__文本摘录__:
────────────────────────────────────────
Cloud Design Pattern - Leader Election Pattern(领导选拔模式)

1.前言

上一篇我们讨论了云计算设计模式之索引表模式,了解了Azure Table Storage 存储的机制及如何在云应用中应用这种模式来提升系统的性能.这一篇我们来讨论下在云端的分布式应用中,我们如何来协调不同的Task的运作.

2.概念

在同时运行的多个Task中,如果没有一个协调者角色的参与往往会发生抢占共享资源而造成死锁,而且很可能Task之间互相打扰.在云环境中,通常通过水平扩展来解决Task抢占共享资源的问题,但是一旦多个实例往共享资源中同时写入数据时,就需要一个协调者来协调写入的顺序.并且在云环境中,分布式的Task运行的结果需要一个协调者对计算结果进行综合.综上所述,在这个模式中,我们的任务协调者需要处理两个任务:

1)处理任务实例对共享资源的访问,避免出现因竞争共享资源而导致的死锁.

2)对分布式任务的结果进行综合处理.

3.解决方案

我们明确了在分布式任务处理系统中,需要一个任务作为任务协调者的角色,那么究竟根据什么原则来筛选这个任务协调者呢?官方给出的原则是,仅有一个Task的任务可以承担任务些调整的角色,这个任务需要处理上面提到的两个任务.如果所有的任务实例运行的都是相同的代码,那么需要通过一种机制避免多个实例抢占任务协调者角色.

系统必须提供一种健壮的机制来选择某个任务作为协调者,通常被协调的任务通过心跳(HeartBeat)或者选举(Polling)的机制与协调者进行通信.一旦协调者因为异常而终止工作或者由于网络异常出现问题,则需要在剩下的任务中选择出新的协调者.

综上所述,任务协调者需要与任务之间通过心跳的方式进行通信,一旦协调者运行出现问题,则另选协调者.任务协调者最好只处理单个任务(基本协调任务),如果所有任务实例运行相同代码,则每一个任务都必须具备些调整者的基本功能.系统必须提供一种机制确保任务之中始终存在协调者.

关于选择协调者的策略,官方推荐考虑以下几个方面:

1)Selecting the task instance with the lowest-ranked instance or process ID.

2)Racing to obtain a shared distributed mutex. The first task instance that acquires the mutex is the leader. However, the system must ensure that, if the leader terminates or becomes disconnected from the rest of the system, the mutex is released to allow another task instance to become the leader.

3)Implementing one of the common leader election algorithms such as the Bully Algorithm or the Ring Algorithm. These algorithms are relatively straightforward, but there are also a number of more sophisticated techniques available. These algorithms assume that each candidate participating in the election has a unique ID, and that they can communicate with the other candidates in a reliable manner.

实现这种模式其实还是比较复杂的,涉及到一些任务调度相关算法.总体来说,需要在以下几点之间进行权衡.

1)The process of electing a leader should be resilient to transient and persistent failures.
────────────────────────────────────────
__所给材料__:
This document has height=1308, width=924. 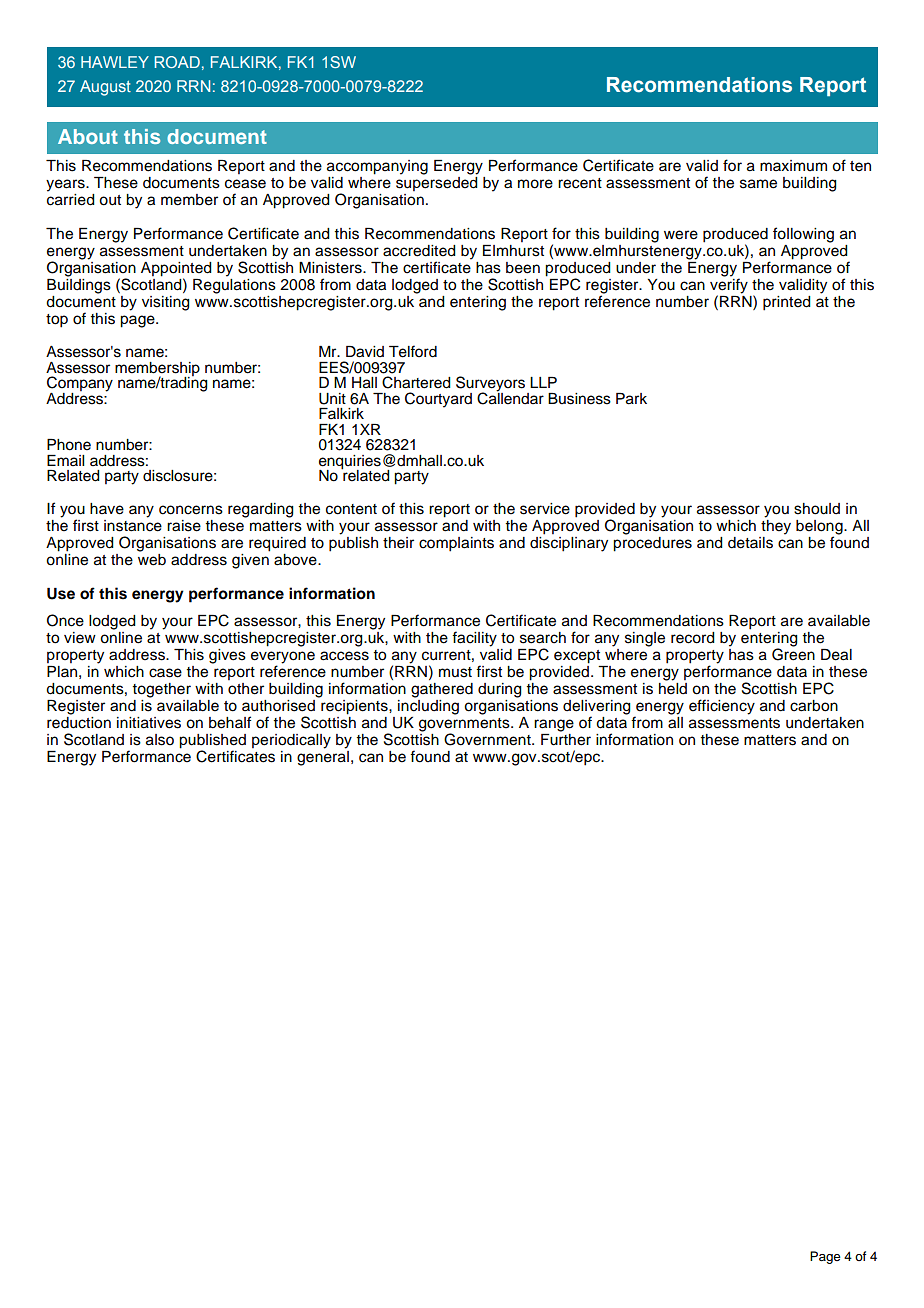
────────────────────────────────────────
__任务目标 1__:
把摘录中以“系统必须提供一种健壮的机制”开头的那一段改写成条目列表，保留其主要事实。
__任务目标 2__:
摘录列出了官方推荐的几种选择协调者的策略。请把它们全部写出来。
只根据摘录作答。

__正确输出 1__:
- 系统必须提供健壮的机制，选出某个任务担任协调者。
- 被协调的任务通常通过心跳（HeartBeat）或选举（Polling）机制与协调者通信。
- 如果协调者因异常终止工作，或因网络异常出现问题，就要从剩下的任务中选出新的协调者。

__正确输出 2__:
1. 选择实例 ID 或进程 ID 排序最低的任务实例。
2. 让各任务竞争获取共享的分布式互斥锁，最先获得锁的任务实例成为领导者；领导者终止或与系统其余部分断开时，系统必须释放该锁，让其他任务实例成为领导者。
3. 实现一种常见的领导者选举算法，例如 Bully 算法或 Ring 算法。